Skills can access knowledge from external documents. You can query the DocumentIndex:

from pharia_skill import Csi, IndexPath, skill

@skill
def rag(csi: Csi, input: Input) -> Output:
    # specify the index we query against
    index = IndexPath(
        namespace="my-team-namespace"
        collection="confluence",
        index="asym-256",
    )

    # search for the input topic in the confluence collection
    documents = csi.search(index, query=input.topic)

Streaming

The SDK provides interfaces to receive chat and completion responses in chunks, and to return intermediate responses. This allows building Skills that stream their output in small chunks, in contrast to only returning a single response.

Message Stream

A message stream tries to model a conversation as a sequence of messages. In a stream there is only one active message at a time. You can write text to the message stream using a writer, which is passed into the Skill. PhariaEngine takes care of translating the interactions with the writer into Server-Sent-Events. Each message has a begin and an end, which can be indicated by writer.begin_message and writer.end_message respectively. Between these, you can iteratively append text with writer.append_to_message When ending the message, you can provide an optional, arbitrary payload.

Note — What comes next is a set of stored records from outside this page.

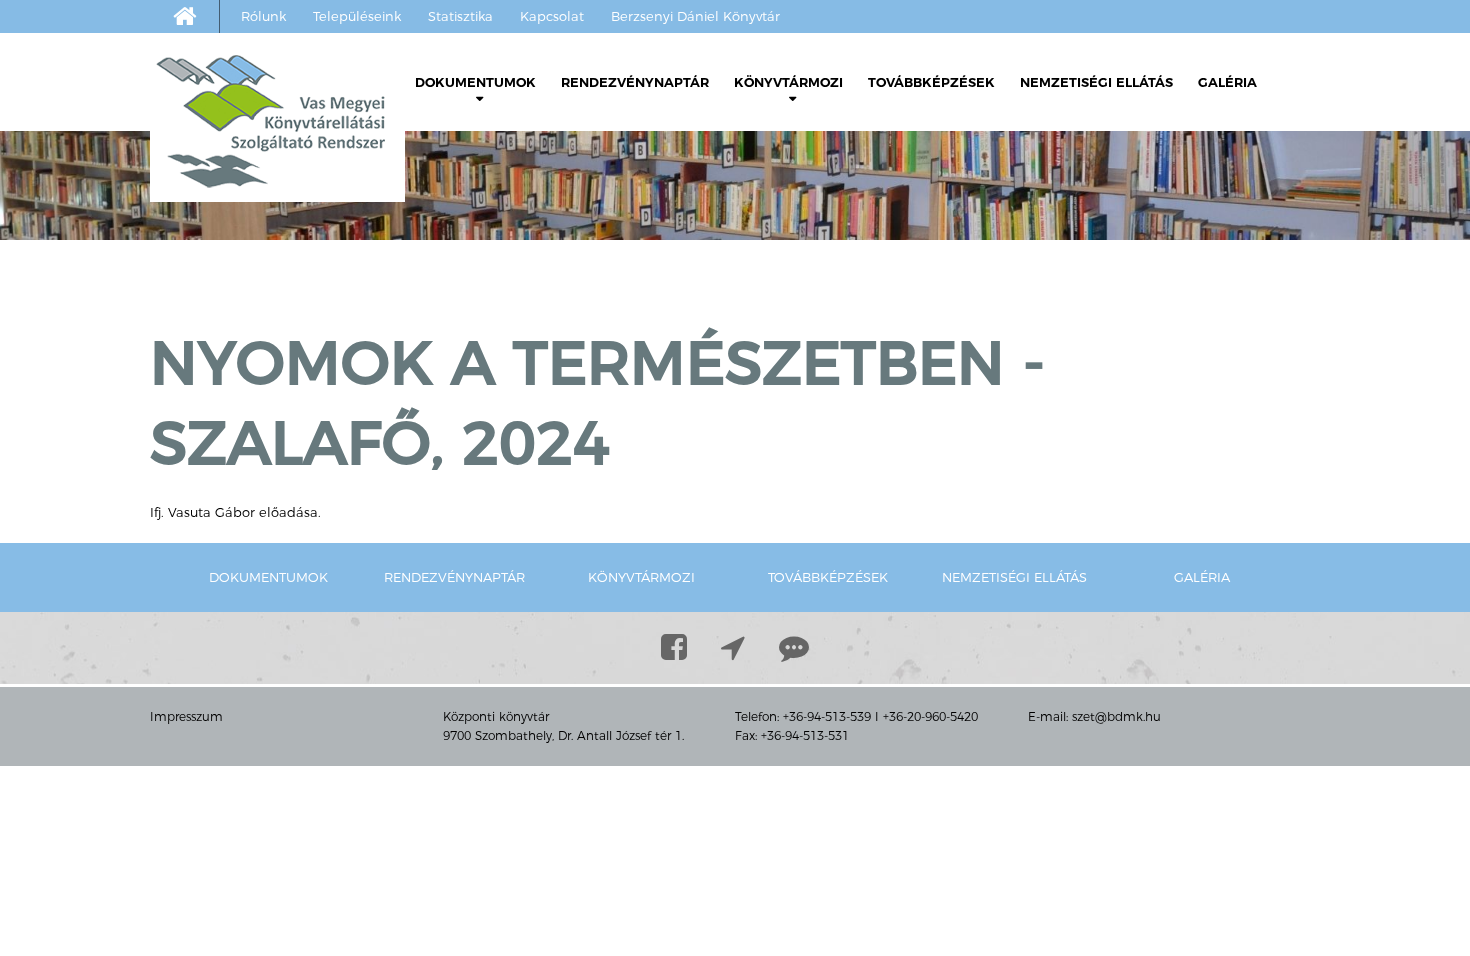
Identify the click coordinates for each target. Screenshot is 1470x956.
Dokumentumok (475, 82)
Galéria (1227, 82)
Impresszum (186, 716)
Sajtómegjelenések (493, 307)
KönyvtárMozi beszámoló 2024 (882, 217)
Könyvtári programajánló (540, 217)
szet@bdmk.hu (1116, 716)
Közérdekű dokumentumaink (558, 187)
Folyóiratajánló (499, 247)
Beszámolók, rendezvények (844, 157)
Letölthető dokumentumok (526, 127)
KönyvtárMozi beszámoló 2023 (882, 247)
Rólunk (263, 16)
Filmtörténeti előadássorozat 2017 (872, 442)
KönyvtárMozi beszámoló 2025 (882, 187)
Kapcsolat (552, 16)
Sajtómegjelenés (803, 487)
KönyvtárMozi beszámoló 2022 (882, 277)
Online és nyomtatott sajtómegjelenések (526, 352)
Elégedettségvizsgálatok (512, 277)
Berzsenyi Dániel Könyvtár (695, 16)
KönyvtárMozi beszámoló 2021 (882, 307)
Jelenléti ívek (492, 157)
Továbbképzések (931, 82)
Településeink (357, 16)
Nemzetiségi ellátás (1096, 82)
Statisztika (460, 16)
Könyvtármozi (788, 82)
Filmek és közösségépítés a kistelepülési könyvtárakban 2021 (869, 367)
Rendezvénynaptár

writer.begin_message("assistant")
writer.append_to_message("Hello, ")
writer.append_to_message("world!")
writer.end_message(None)

Requesting a Stream

To request a chat completion as a stream, you can use the csi.chat_stream context manager. It returns a ChatStreamResponse, which provides a stream method you can iterate over:

params = ChatParams()
with csi.chat_stream(model, messages, params) as response:
    for event in response.stream():
        # e.g. writer.append_to_message(event.content)
        ...

The writer also provides a convenience method for returning a ChatStreamResponse directly:

params = ChatParams()
with csi.chat_stream(model, messages, params) as response:
    writer.forward_response(response)

In case you want to stream a completion response (in contrast to a chat response), you can use csi.completion_stream.

Decorator

Skills that stream their output must be annotated with the message_stream decorator. They have some unique properties:

They take a second argument of type MessageWriter
They don't return anything
If you want to return a custom payload, use writer.end_message

from pharia_skill import ChatParams, Csi, Message, MessageWriter, message_stream

@message_stream
def haiku_stream(csi: Csi, writer: MessageWriter[None], input: Input) -> None:
    model = "llama-3.1-8b-instruct"
    messages = [
        Message.system("You are a poet who strictly speaks in haikus."),
        Message.user(input.topic),
    ]
    params = ChatParams()
    with csi.chat_stream(model, messages, params) as response:
        writer.forward_response(response)

Using the message_stream decorator requires passing the --skill-type message-stream-skill flag when running pharia-skill build.

Conversational Search

Conversational search is the idea to have a chat conversation with an LLM which has access to a knowledge database. To implement this, we first need a Skill that exposes a chat interface.

The OpenAI Chat API is emerging as a standard to expose conversational interface of LLMs. This API is also offered in the Csi with the chat method. Leveraging this, you can easily expose your own custom flavoured chat API as a PhariaEngine Skill. Note that you can return expose internal datatypes in the interface of you Skill as long as they are wrapped in a Pydantic model:

from pharia_skill import Csi, Message, skill

class ChatInterface(BaseModel):
    """A chat input that is compatible with the OpenAI chat API."""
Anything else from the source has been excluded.